# WHAT IS NEEDED:
A full, exact copy of the records below is the required answer.

─── LISTED ENTRIES ───

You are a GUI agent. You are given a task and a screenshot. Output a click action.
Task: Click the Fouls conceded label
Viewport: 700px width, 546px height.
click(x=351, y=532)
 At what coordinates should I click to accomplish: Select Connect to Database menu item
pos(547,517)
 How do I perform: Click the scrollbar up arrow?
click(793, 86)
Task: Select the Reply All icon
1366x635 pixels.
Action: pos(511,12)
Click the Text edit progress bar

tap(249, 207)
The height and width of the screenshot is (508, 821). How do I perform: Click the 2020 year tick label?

───

# ANSWER SECTION:
You are a GUI agent. You are given a task and a screenshot. Output a click action.
Task: Click the Fouls conceded label
Viewport: 700px width, 546px height.
click(x=351, y=532)
 At what coordinates should I click to accomplish: Select Connect to Database menu item
pos(547,517)
 How do I perform: Click the scrollbar up arrow?
click(793, 86)
Task: Select the Reply All icon
1366x635 pixels.
Action: pos(511,12)
Click the Text edit progress bar

tap(249, 207)
The height and width of the screenshot is (508, 821). How do I perform: Click the 2020 year tick label?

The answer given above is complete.